Passage:
========

2 American Harvesters. Got them from Bass Pro Shops. Round, up to 10 trays, thermostat 95-155. Had them both since '08 with no problems.


----------



## WWhermit (Mar 1, 2012)

I'm about to pull the plug on an Excalibur 9 tray dehydrator, but I do have a question. Most of the problems I've read about had to do with the fan breaking very quickly, and when Customer Service was called, they were almost impossible to deal with. 

Anyone have experience with this?

Also, on my existing dehydrator, I don't have a timer. Instead, I use a "vacation" light timer. Works perfectly. Just a thought for the other folks that don't have timers on their dehydrators.


----------



## catsraven (Jan 25, 2010)

*Andi said:


> I have an older still air unit, that still works but I only use it when the excalibur is full.
> 
> I love the excalibur ... (Thanks Catsraven )


Excalibur yay.


----------



## shadowrider (Mar 13, 2010)

We use a 9 tray Excalibur.


----------



## JustCliff (May 21, 2011)

I ordered that Nesco snackmaster for a friend of mine for Christmas. I hope it's as good as you all say. He could really use it to get a leg up on his preps.


----------



## cpiano (Aug 7, 2012)

We bought a refurbished Excalibar 9 tray. I use it every week for something.


----------



## ksmama10 (Sep 17, 2012)

I have the Nesco Snackmaster w/ 5 trays. Just got it in October, and it's abundantly clear I'm gonna need more trays. Yesterday. What I'd really like is a solar dehydrator; one machine isn't going to be enough.


----------



## mma800 (May 7, 2012)

I am brand new to dehydrating and bought an Excalibur 9 tray model last month. So far I have done sone fruit, veggies and herbs. I am getting ready to try to do some jerky. Fingers crossed!


----------



## ashley8072 (Apr 26, 2011)

I started with a $20 round clear one I got at Harbor Freight. But when I spoke of my new obsession to my grandpa, he gave me his because he's not capable of using it anymore (very ill, psoriasis. Just went to nursing home 2 days ago). He got it a few years ago at an auction for $3! It's a Magic Aire II. Has 9 trays, 2 sprout trays, fruit tray inserts, and the screens. Friggin nice!


----------



## mrsliberty (Nov 9, 2010)

*Nesco food dehydrator and jerky maker (JerkyXpress)*

My daughter bought me the JerkyXpress by Nesco for Christmas, today.:kiss: It says it deydrates other foods, no information except about jerky. 
No temp control just on / off switch.
No mention anywhere I can find?? of what temp it runs at? 
Anyone every used it? 
I really don't want to make jerky only.....forever.....
Thanks


----------



## Rainy13 (Aug 5, 2011)

I have the Nesco one also... make sure to sit them outside to use when doing peppers... oh my the smell..lol


----------



## Ravensoracle (Oct 4, 2010)

We picked this one up a few months ago. It worked great to clean out the freezers from last year in preparation for this years side of beef. I had 4 of the round ones. But they took forever compared to this. Highly recommended.


----------



## Davarm (Oct 22, 2011)

========

Data for locating words and elements:
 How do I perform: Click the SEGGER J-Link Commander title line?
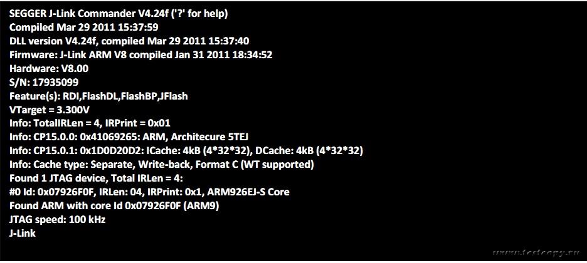[x=118, y=14]
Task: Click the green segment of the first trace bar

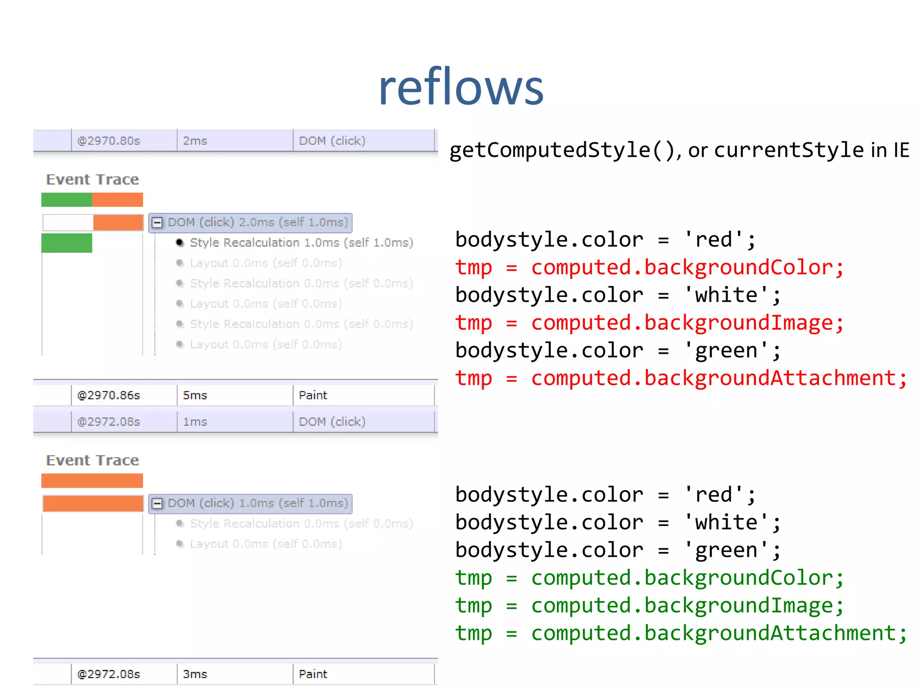Action: [67, 200]
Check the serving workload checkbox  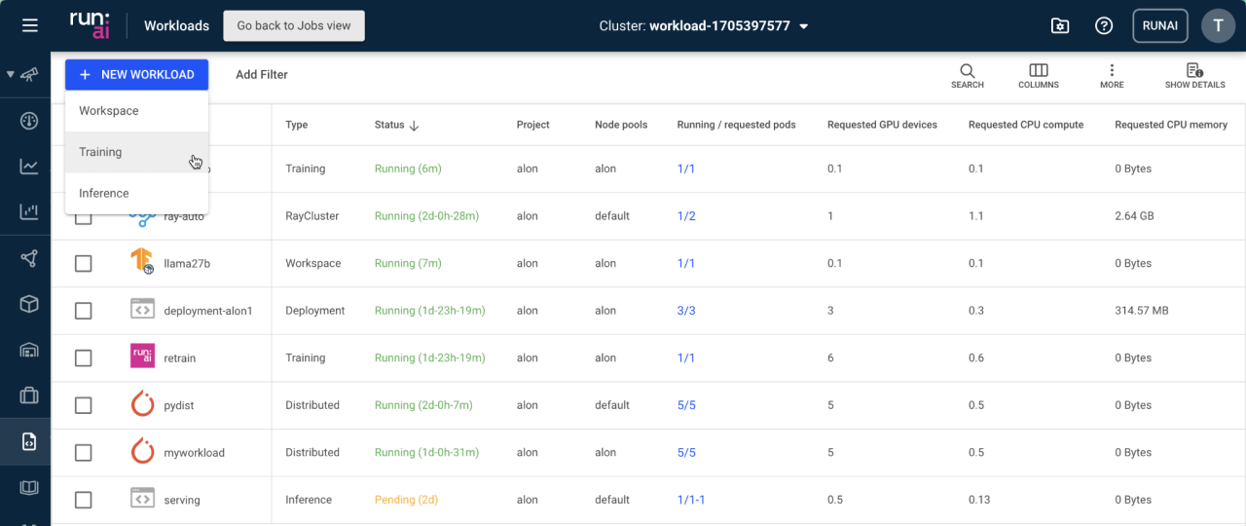coord(84,500)
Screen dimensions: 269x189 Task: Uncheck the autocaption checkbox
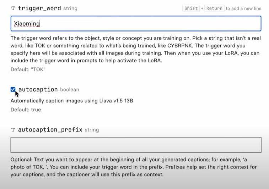[13, 90]
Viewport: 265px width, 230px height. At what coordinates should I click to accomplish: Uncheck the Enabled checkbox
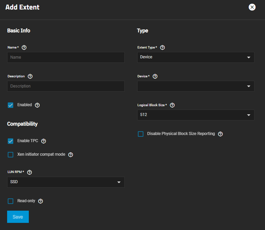click(11, 105)
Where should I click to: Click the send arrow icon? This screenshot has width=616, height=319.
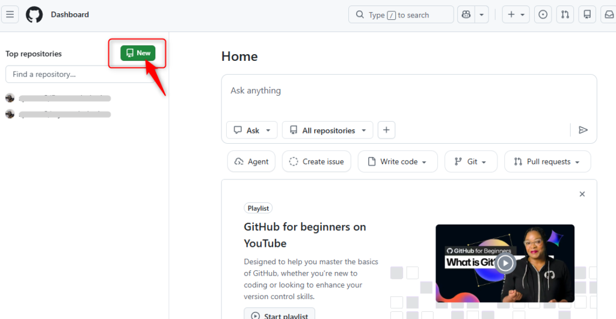click(582, 130)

========

Reproduce the part of the dehydrator thread above that opens with the words containing "## catsraven (Jan" and closes with "Excalibur yay.", copying it verbatim.

## catsraven (Jan 25, 2010)

*Andi said:


> I have an older still air unit, that still works but I only use it when the excalibur is full.
> 
> I love the excalibur ... (Thanks Catsraven )


Excalibur yay.